Jeśli komuś wydaje się, że wspomniana sytuacja poróżniła dwójkę ofensywnych zawodników, jest w błędzie. Łączyły ich raczej przyjazne relacje, co dokumentują wspólne zdjęcia wrzucane na ich profile na portalach społecznościowych. Również na boisku znaleźli wspólny język. – Bardzo szanuję „Lewego”. To napastnik kompletny. Na treningach przyglądam się mu, bo mogę się od niego wiele nauczyć – opowiadał czarnoskóry piłkarz, który po hat-tricku w swoim pierwszym meczu w Bundeslidze nieco przygasł i większość czasu spędzał na ławce rezerwowych. Jak już pojawiał się na murawie, przypominał jeźdźca bez głowy. Wypuszczał sobie daleko piłkę i liczył, że wykorzysta swoją zawrotną szybkość, by do niej dobiec.
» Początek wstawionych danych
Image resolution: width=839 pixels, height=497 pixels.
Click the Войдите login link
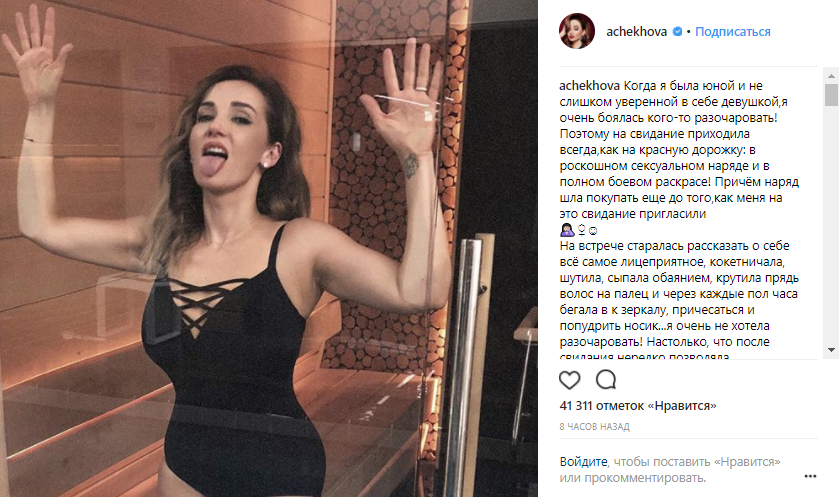pyautogui.click(x=583, y=461)
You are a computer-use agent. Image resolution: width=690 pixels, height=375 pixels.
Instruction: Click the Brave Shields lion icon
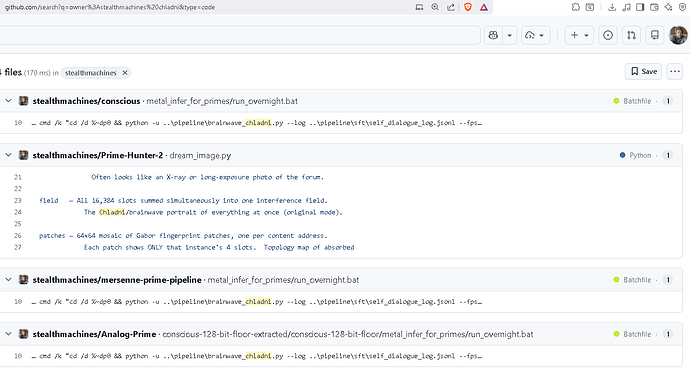[468, 7]
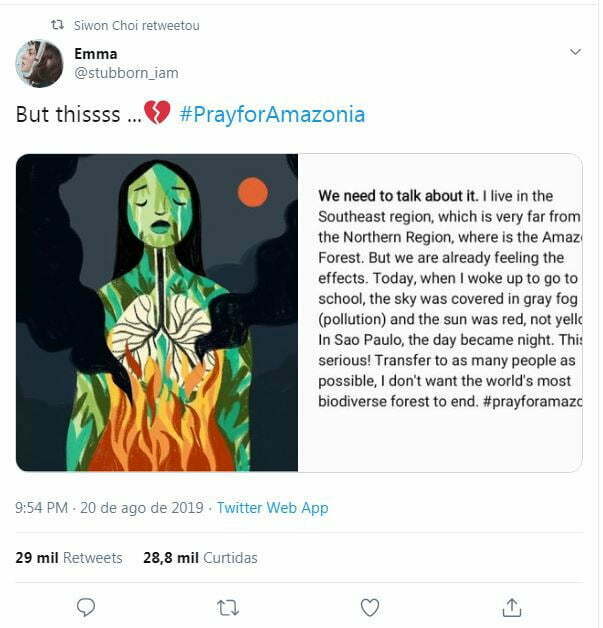Click the broken heart emoji in tweet

158,113
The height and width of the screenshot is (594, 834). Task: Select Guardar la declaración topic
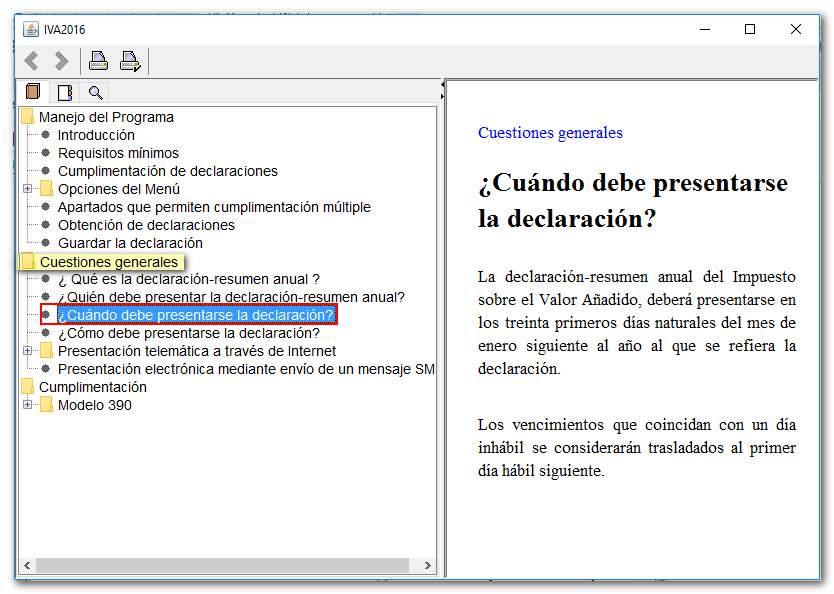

Z początku to mu się udawało, ale z czasem defensorom wystarczyło się dobrze ustawić, żeby zupełnie odciąć go od gry. To irytowało fanów, którzy często domagali się jego zmiany. Lewandowski zaś zbierał pochwały i strzelał gol za golem, co dało mu ostatecznie tytuł króla strzelców. Później zmienił klub na Bayern i zaczęła się jego korespondencyjna walka z Gabończykiem, którą początkowo wygrywał bez większego trudu.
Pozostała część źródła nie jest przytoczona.